FAIL(E) To Succeed!

Addicted Art Gallery
Feb 21, 2018 1:39AM

Yes, we know what you're (probably) thinking: that's an ever so slightly risky name to give one's creative collective. Is FAILE simply an unfortunate acronym for something a little more lofty and worthy in meaning, or is this Brooklyn-based duo - consisting of Patrick McNeil (b. 1975) and Patrick Miller (b. 1976) truly committed to, well, failing?

Happens Everyday" by FAILE, 2007; Source: Assini-Thomson Collection

Befittingly enough, for practitioners known for their explorations of duality through a wide range of combined media, the answer to that question is... a bit of both. You see, FAILE is no acronym, but instead an anagram of 'A Life', the name of their first project, but there's also no question that the collaboration takes seriously the value of crashing and burning, Miller having previously urged budding artists to "fail to succeed".

That's certainly a philosophy that FAILE has perfected to a fine art. McNeil and Miller first met as children in Arizona, only to initially go their separate ways in 1996 when Miller remained at art school in Minneapolis and McNeil headed to New York. But they - together with filmmaker Aiko Nakagawa, later a celebrated street artist in her own right as Lady Aiko - re-established acquaintance before the century was out, and the FAILE story had truly begun.

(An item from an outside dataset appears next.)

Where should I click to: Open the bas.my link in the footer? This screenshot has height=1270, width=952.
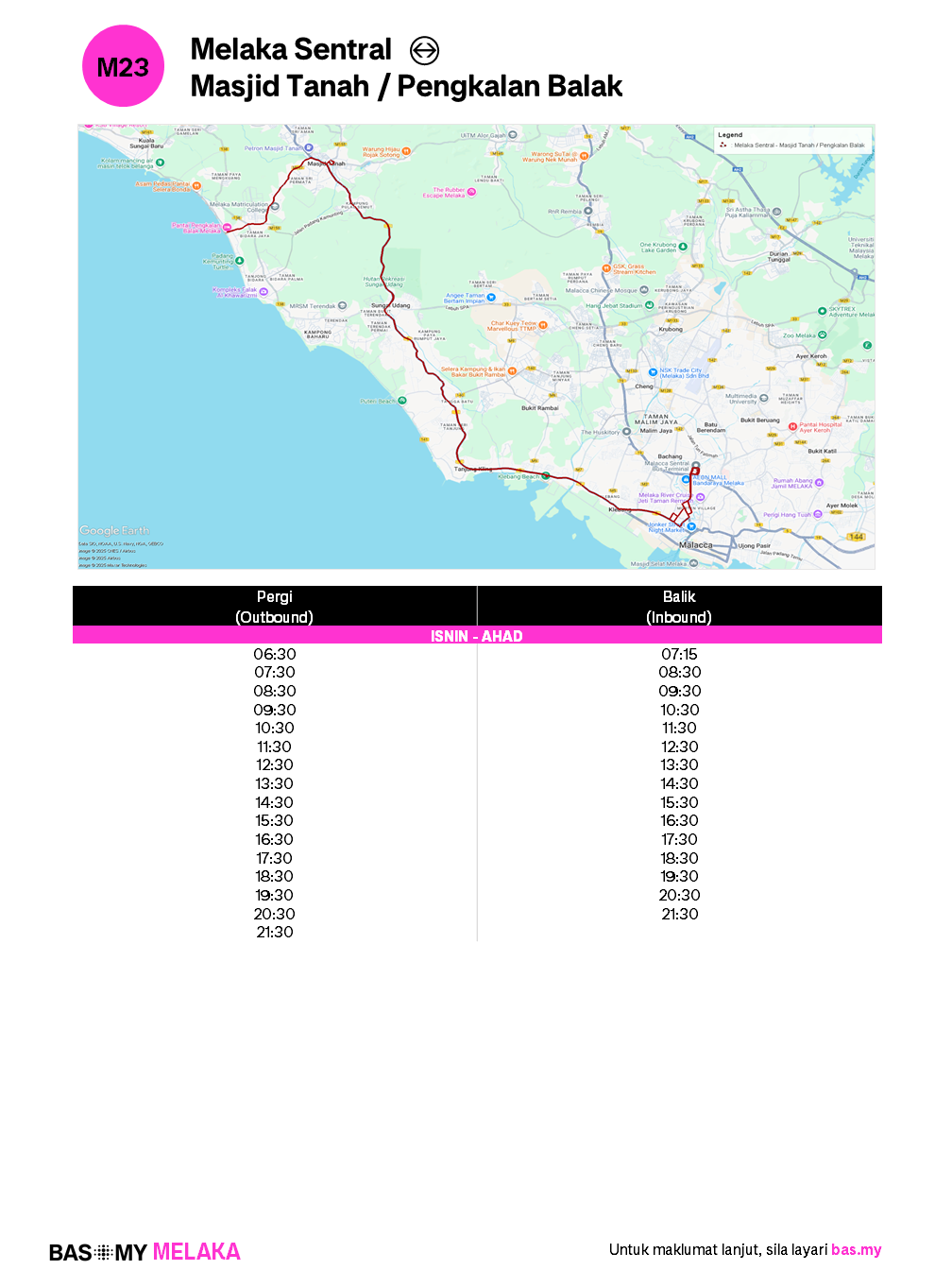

True global street art pioneers…

At a time when street art was yet to gain institutional acceptance, the fledgling trio showed just how self-aware and sophisticated its practitioners had already become, travelling the world to dispense their distinctive wheat-pasted and stencilled creations onto unsuspecting urban streets. Along the way, they fine-tuned their subversive incorporation of '60s pop art influences such as Richard Hamilton, Andy Warhol and Roy Lichtenstein.

In truth, FAILE always straddled the line between a DIY 'street art' aesthetic and more obviously gallery-ready 'fine art', although the collective was far from limited by such an ethos, with its early years being unquestionably varied and experimental - albeit, forced to a certain extent by a lack of permanent studio space and a nomadic practice.

With contemporaries like Shepard Fairey and BÄST also exerting their influence on a trio of artists who were developing an idiosyncratic vernacular in their own right, FAILE began establishing its own unmistakable visual cues, such as the '1986' signature that referenced the Challenger space shuttle disaster.

"Strange Encounters" by FAILE, 2007

Breakthrough exhibitions in England…

Even Nakagawa's exit from the collective in 2006 couldn't halt its steady march to commercial visibility. One of the most momentous steps in the group's career came in the perhaps unlikely location of Gateshead in northern England, where independent curator Pedro Alonszo oversaw Spank the Monkey at the BALTIC Centre for Contemporary Art from late 2006 to early 2007.

The exhibition served as a showcase for just how far street art had come, with FAILE presented alongside other significant graffiti, street and design artists like Fairey, Banksy and Os Gemeos, together with celebrated 'fine artists' such as Takashi Murakami and Barry McGee. Works were displayed within the gallery itself as well as around nearby Newcastle, with the show widely hailed as a key milestone for the increasing legitimisation of street art in the gallery system.

It shouldn't be so surprising, therefore, that the Tate was quick to signal its own ever-rising appreciation of the work of such urban creatives with its 2008 show that was simply titled Street Art. Again, FAILE played a key role, contributing a monumental 240-square-foot (22 square metre) image of a Native American in full regalia, affixed to the outside of the former Bankside Power Station in which the London gallery resides.

A continued spectacular practice and career…

It might be a slight understatement to suggest that McNeil and Miller haven't exactly done badly under the FAILE banner ever since. They have received commissions from such eminent and once-improbable sources as the New York City Ballet, while continuing to rack up high-profile exhibitions.

The latter included last year's Brooklyn Museum-based Savage/Sacred Young Minds, which it was said "raises questions about our relationship to consumer culture, religious traditions, and the urban environment by blurring the boundaries between fine art, street art, and popular culture." The show featured a collaboration with BÄST known as The FAILE & BÄST Deluxx Fluxx Arcade, an intensely bright and interactive environment described as "a gamer's paradise" by The Huffington Post.

It has been quite the journey for the two Americans - but is their success really attributable simply to a lack of fear of failure? Perhaps not only that, but there's no denying that the duo's proactive approach has played its part. As McNeil has previously said of what is required to become a successful street artist: "Getting out there and doing it is the ethos of street art. It seems like an amazing time to be making a statement."